J'aborderai enfin le sujet épineux de l'article 22 et de la demande de la Mutualité française de pouvoir, comme ses concurrents, différencier ses prestations selon que ses adhérents s'adressent ou non à un réseau ou un professionnel agréé.
Cette modulation des prestations ne paraît pas plus légale dans les autres organismes complémentaires que dans les mutuelles.
Elle porte atteinte au libre choix du médecin, qui est un principe fondamental de notre droit sanitaire. En outre, comme l'a relevé l'avis de l'Autorité de la concurrence de 2009, dont on nous parle beaucoup sans détailler son contenu, elle comporte des risques de fermeture du marché. Et surtout, comme cela a été dit la semaine dernière à l'Assemblée nationale, au détriment des services de santé de proximité, que les organismes complémentaires se soucient généralement peu d'intégrer à leur réseau.
Enfin, elle peut aussi fausser la concurrence en favorisant la fréquentation de certaines catégories d'établissements ou de services de soins.
Je tenterai donc de vous proposer une solution assurant à la fois le respect de l'égalité de concurrence et celui du libre choix du médecin.

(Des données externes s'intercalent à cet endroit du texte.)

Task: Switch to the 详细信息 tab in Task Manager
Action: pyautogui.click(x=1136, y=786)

Quant aux réseaux et au conventionnement avec les professionnels de santé, on peut très bien y être favorable, dans leur principe, s'ils permettent d'assurer un bon rapport qualité-prix des prestations. Mais nous savons aussi que, dans la pratique, il faut introduire un peu de transparence dans tout cela.
Comme la rapporteure de l'Assemblée nationale et comme le Gouvernement, je pense que c'est à l'État de prendre dans ce domaine ses responsabilités pour veiller aux conditions de négociation de ces conventionnements, pour définir les principes qui doivent les régir et pour en assurer la transparence.

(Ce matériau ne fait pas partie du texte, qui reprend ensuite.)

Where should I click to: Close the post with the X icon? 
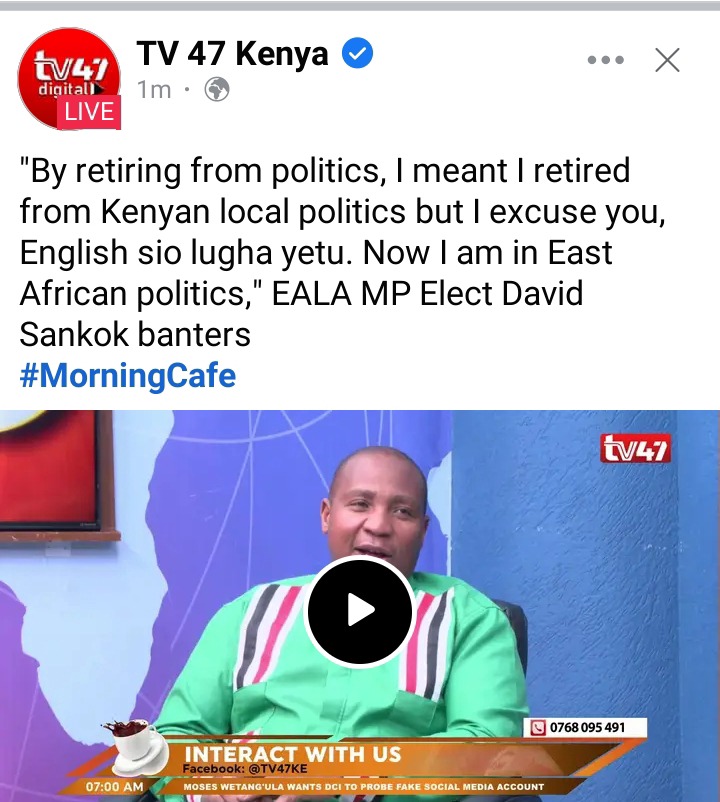click(x=667, y=60)
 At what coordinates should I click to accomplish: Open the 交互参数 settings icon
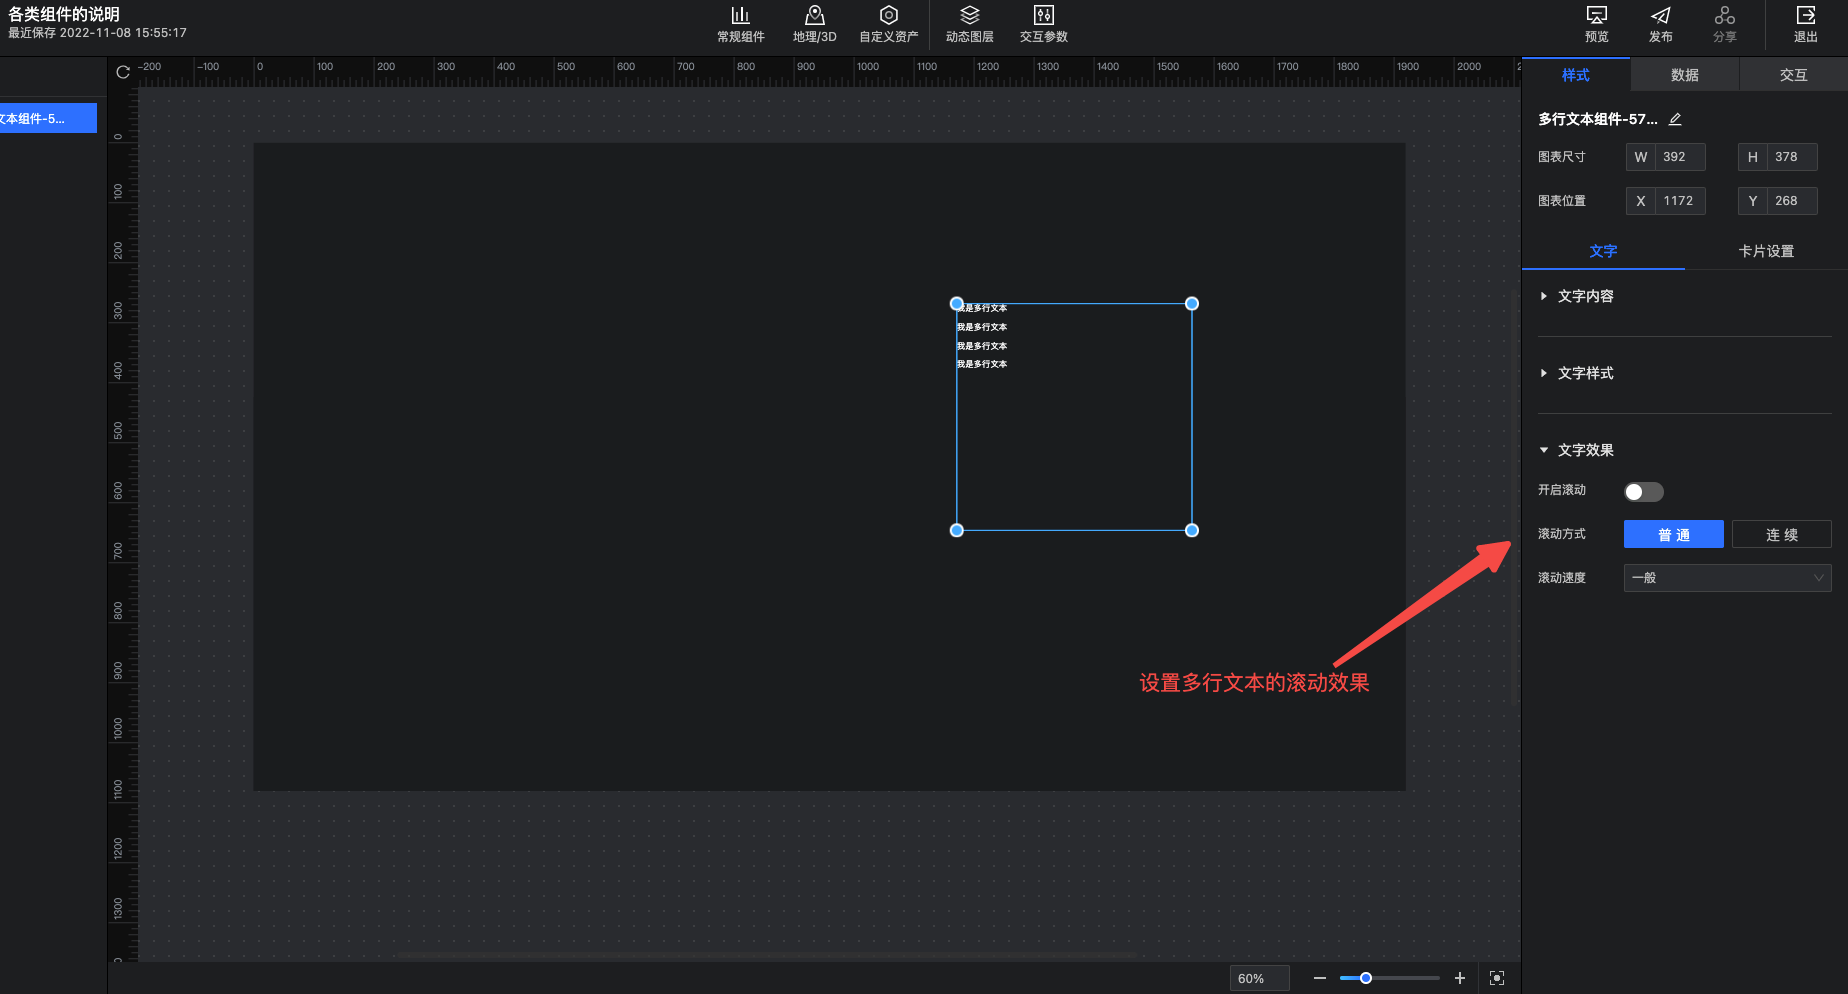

Je voudrais aussi dire que nous ne voyons pas pourquoi les règles qui seront ainsi définies ne pourraient pas s'appliquer aux accords existants, quitte à donner aux réseaux déjà constitués un délai pour s'y conformer. Serait-il en effet concevable de laisser se perpétuer des pratiques comme les réseaux fermés, la confidentialité des listes de professionnels partenaires, l'absence de transparence des critères de choix des professionnels conventionnés ? Ce n'est pas de la rétroactivité et d'ailleurs, rappelons-le, la rétroactivité de la loi n'est pas inconstitutionnelle, sauf s'il s'agit d'une loi pénale.
Voilà ce que je souhaitais dire en introduction à notre débat, dont j'espère comme nous tous qu'il sera fructueux et nous permettra de parvenir à un accord.